The November 2008 bankruptcy filing of leading 1031 exchange accommodator LandAmerica should alert all real estate investors to the real perils regarding what firm they choose for handling their 1031 exchange and holding their funds. 1031 exchange accommodators, also known as qualified intermediaries, hold funds in escrow from real estate investors who have sold a property at a profit and have 180 days to close on the purchase of a replacement property (which must be identified within 45 days of the sale of the original property) in order to defer capital gains tax on the profits. In the case of LandAmerica’s Exchange Services (LES), the company held hundreds of millions of dollars from more than 400 real estate investors.
Unfortunately for real estate investors using LES, their funds were placed into a pooled or commingled account and have gotten caught up in the parent company’s bankruptcy filing. LandAmerica got itself into trouble by investing this commingled money in 20-year maturity auction-rate securities backed by student loans. In the past, there was an active liquid market for these securities so LandAmerica was able to pocket millions of dollars in interest investing their 1031 customers’ money. Due to the turmoil in the financial markets in 2008, the market for auction-rate securities dried up and pushed LandAmerica into bankruptcy.
All of this could have been avoided if LandAmerica had their customers use separate or so-called segregated accounts whereby each 1031 exchange customer would have an account in their name titled such as “for the benefit of Joe Property Investor” in an FDIC-insured bank. In that case, the 1031 customer money would be protected from bankruptcy and lawsuits against the accommodator or parent company, etc.
State departments of insurance regulate title and escrow companies so this problem of an escrow company taking homebuyer or seller funds down with them in a bankruptcy can’t happen in a regular residential real estate transaction. 1031 companies are unregulated entities and few people understood the risks of real estate investment customers’ funds at companies like LandAmerica using commingled accounts. LandAmerica was named Fortune magazine’s number one most admired company in the mortgage services industry in 2007.
Mary Foster, who is the immediate past president of the trade association of 1031 intermediaries — the Federation of Exchange Accommodators — interestingly does not advocate that their members use segregated accounts. “Our association supports using prudent business models,” she says. Her own 1031 intermediary company uses segregated accounts held in local banks.
Foster says that some 1031 accommodators quote lower fees to handle a 1031 transaction and then make up for that lower fee by gaining the investment interest on the customer’s funds. While she says that the FEA’s ethics code requires disclosure of the interest portion of the compensation, their association doesn’t conduct audits to see if disclosure is actually happening.
Even more important than the disclosure of the investment earnings on the client’s funds is the risk that the 1031 exchange company is taking on when placing the 1031 exchange customer’s money into a specific investment.

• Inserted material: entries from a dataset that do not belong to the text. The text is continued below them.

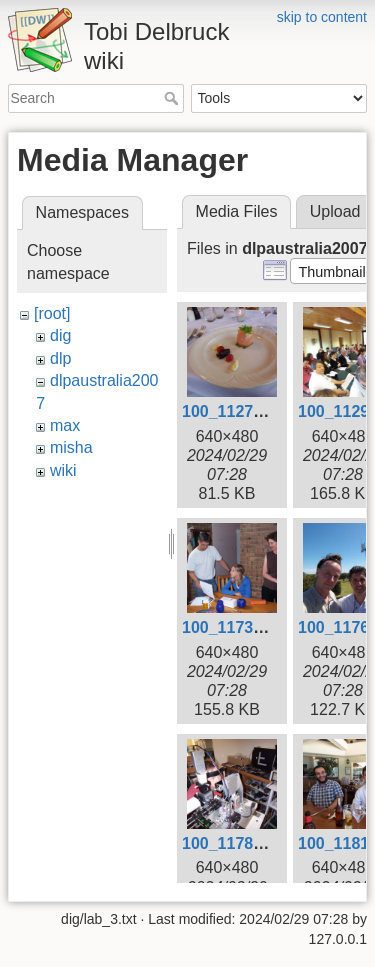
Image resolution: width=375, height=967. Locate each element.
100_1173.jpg (232, 627)
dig (60, 335)
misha (71, 447)
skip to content (322, 17)
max (65, 425)
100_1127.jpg (232, 411)
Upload (335, 211)
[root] (52, 313)
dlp (60, 358)
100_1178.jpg (232, 843)
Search (173, 98)
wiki (63, 470)
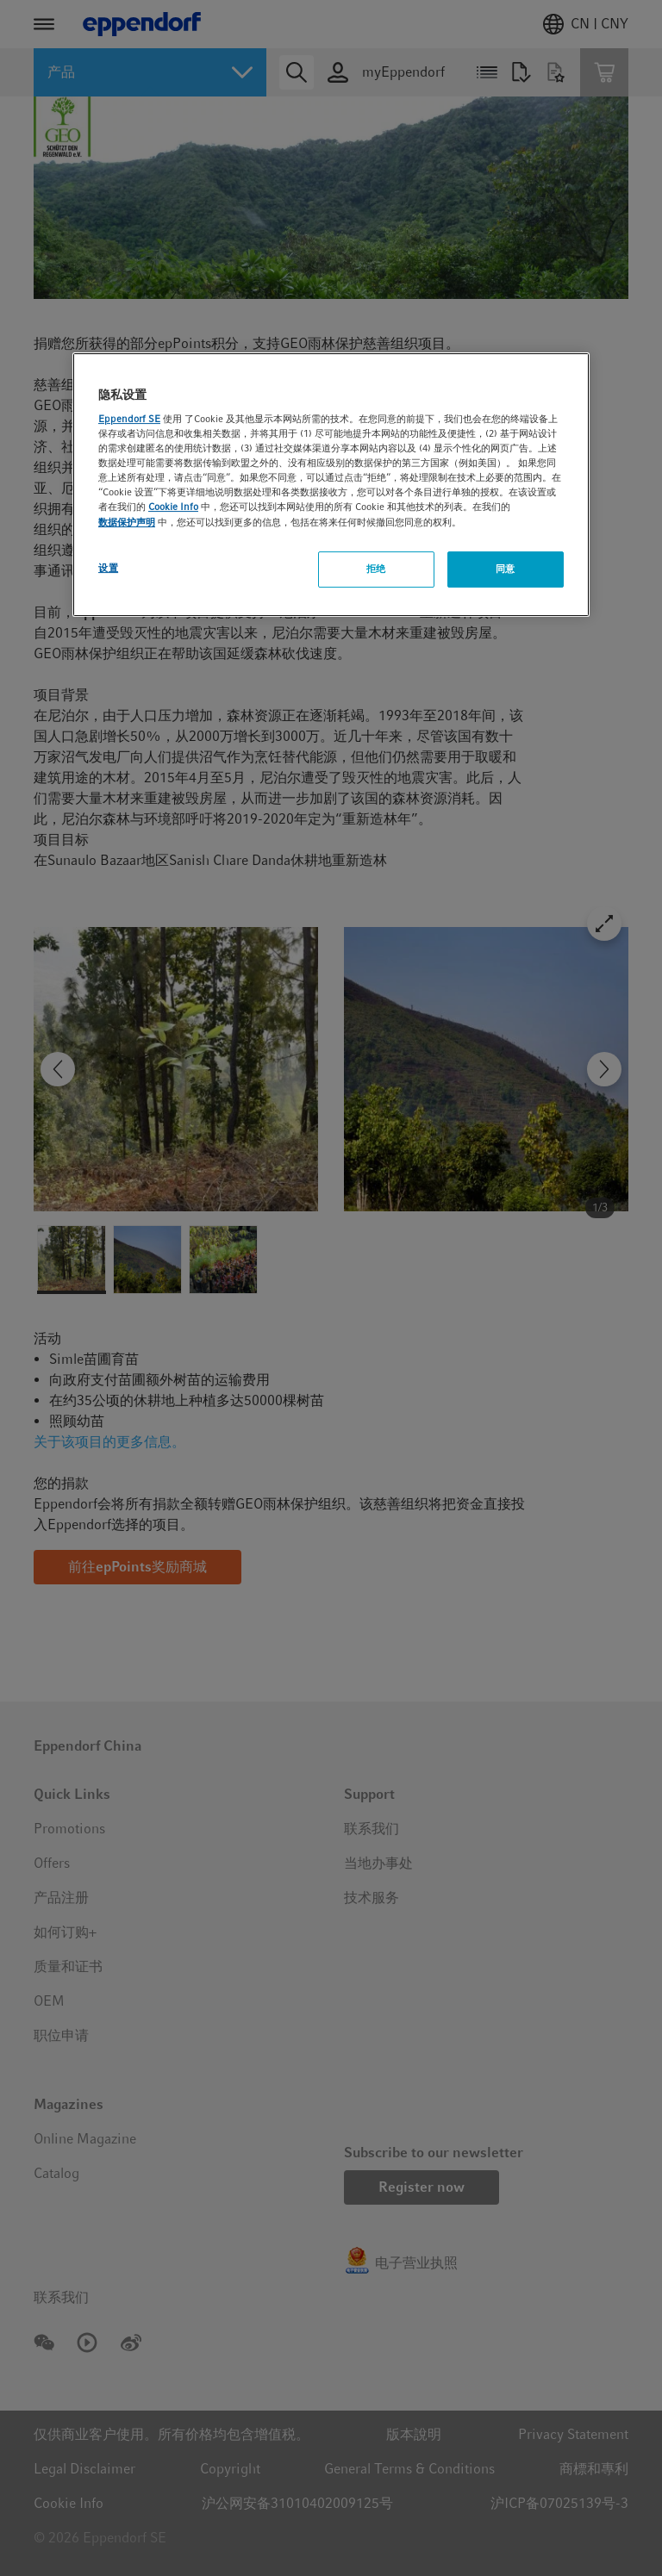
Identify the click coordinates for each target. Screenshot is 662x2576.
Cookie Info (173, 507)
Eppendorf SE (129, 419)
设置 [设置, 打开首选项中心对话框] (108, 568)
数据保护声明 (126, 522)
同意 (505, 569)
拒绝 (376, 569)
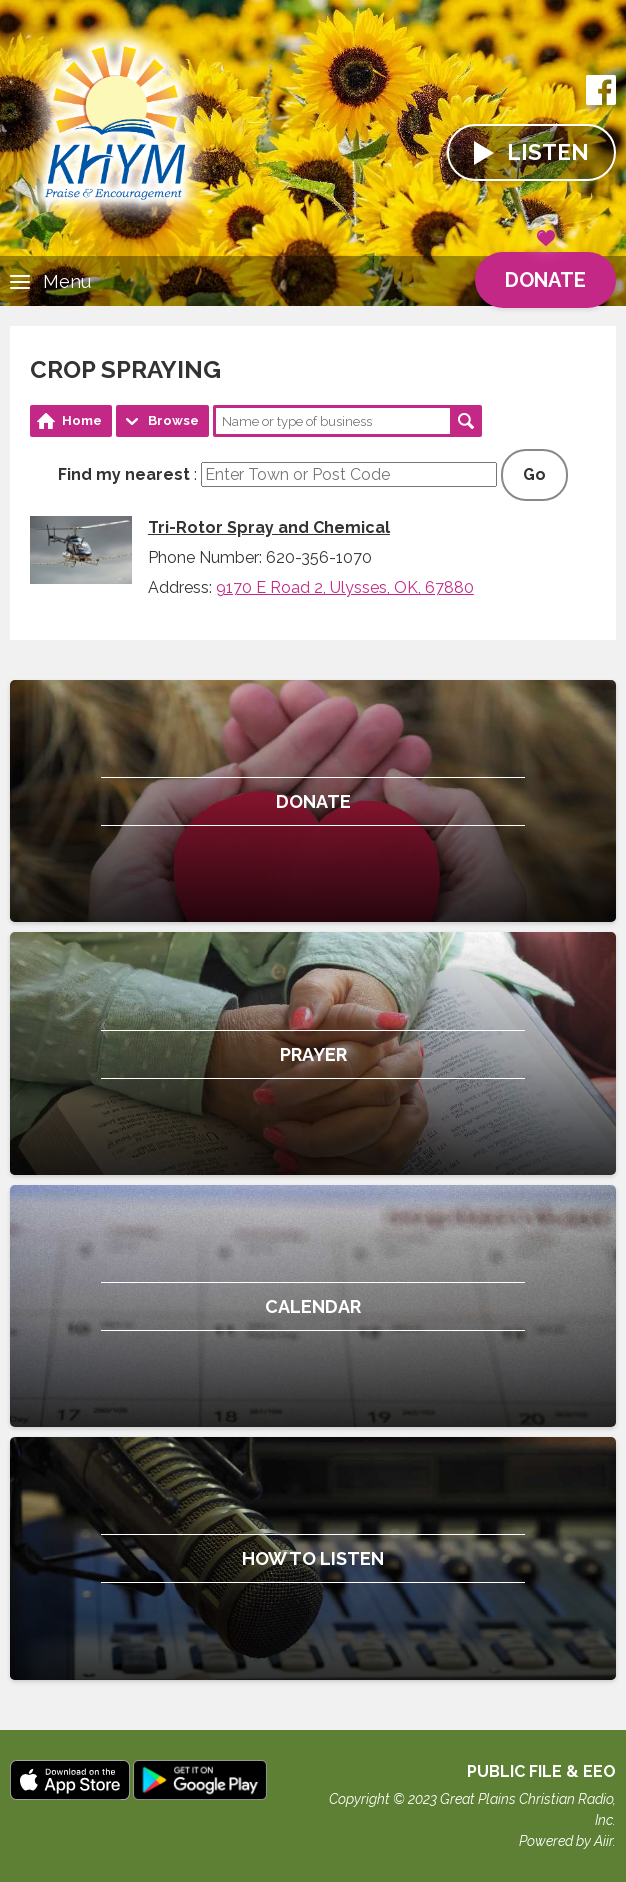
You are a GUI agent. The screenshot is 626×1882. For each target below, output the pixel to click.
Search (466, 421)
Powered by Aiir (566, 1841)
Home (82, 420)
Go (534, 474)
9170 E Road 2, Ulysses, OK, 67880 (345, 587)
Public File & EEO (541, 1771)
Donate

In the case of LandAmerica, it turns out some of their customers might have chosen the safer path for their funds and been protected. LandAmerica’s third-quarter financial filings stated the following: “The like-kind exchange funds are either invested in a commingled account ($290.5 million at Sept. 30, 2008), or if requested by the taxpayer, in a separate account designated by the taxpayer ($110.2 million at September 30, 2008).” So, while most of LandAmerica’s 1031 exchange customers unwittingly placed their own funds at risk and cannot get them back now due to LandAmerica’s bankruptcy, those who requested their money be placed in separate accounts may be able to get their money back through an attorney’s request. Those folks might still be able to complete their 1031 exchange and reap the tax benefits they expected.
Gary Gorman, founder of 1031 Exchange Experts, a 1031 qualified intermediary company based in Denver, Colo., has been critical of his peers using commingled accounts because it puts their customers’ money at risk in a bankruptcy. He also alleges that title companies such as LandAmerica and Fidelity National “… make it very difficult to use someone other than themselves as an intermediary for a 1031 exchange. Fidelity National has fired people for referring outside the company and requires that their 1031 customers provide a written confirmation to use an outside 1031 intermediary company.”
Gorman also alleges that these same title companies run afoul of laws governing title companies to give three choices for when they refer customers to entities like their 1031 exchange divisions that are affiliated with their title company.
LandAmerica isn’t the first 1031 exchange company to take client money down with the company. 1031 Tax Group, a Richmond, Va.-based 1031 accommodator, and Southwest Exchange of Henderson, Nev., both went under in 2007 with possible fraud involving more than $200 million missing between these two companies.
In addition to real estate investors conducting a 1031 exchange using an intermediary who uses segregated accounts for their customers, investors should also be sure the full value of their account is protected at the bank they use. FDIC insurance is generally limited to $250,000 per account holder.
Also, CPA and tax lawyer Scott Haislet, who has done 1031 exchanges for 20 years, points out that some 1031 customers may not realize when they aren’t in compliance with tax rules. “1031 exchange companies don’t provide tax advice,” he cautions.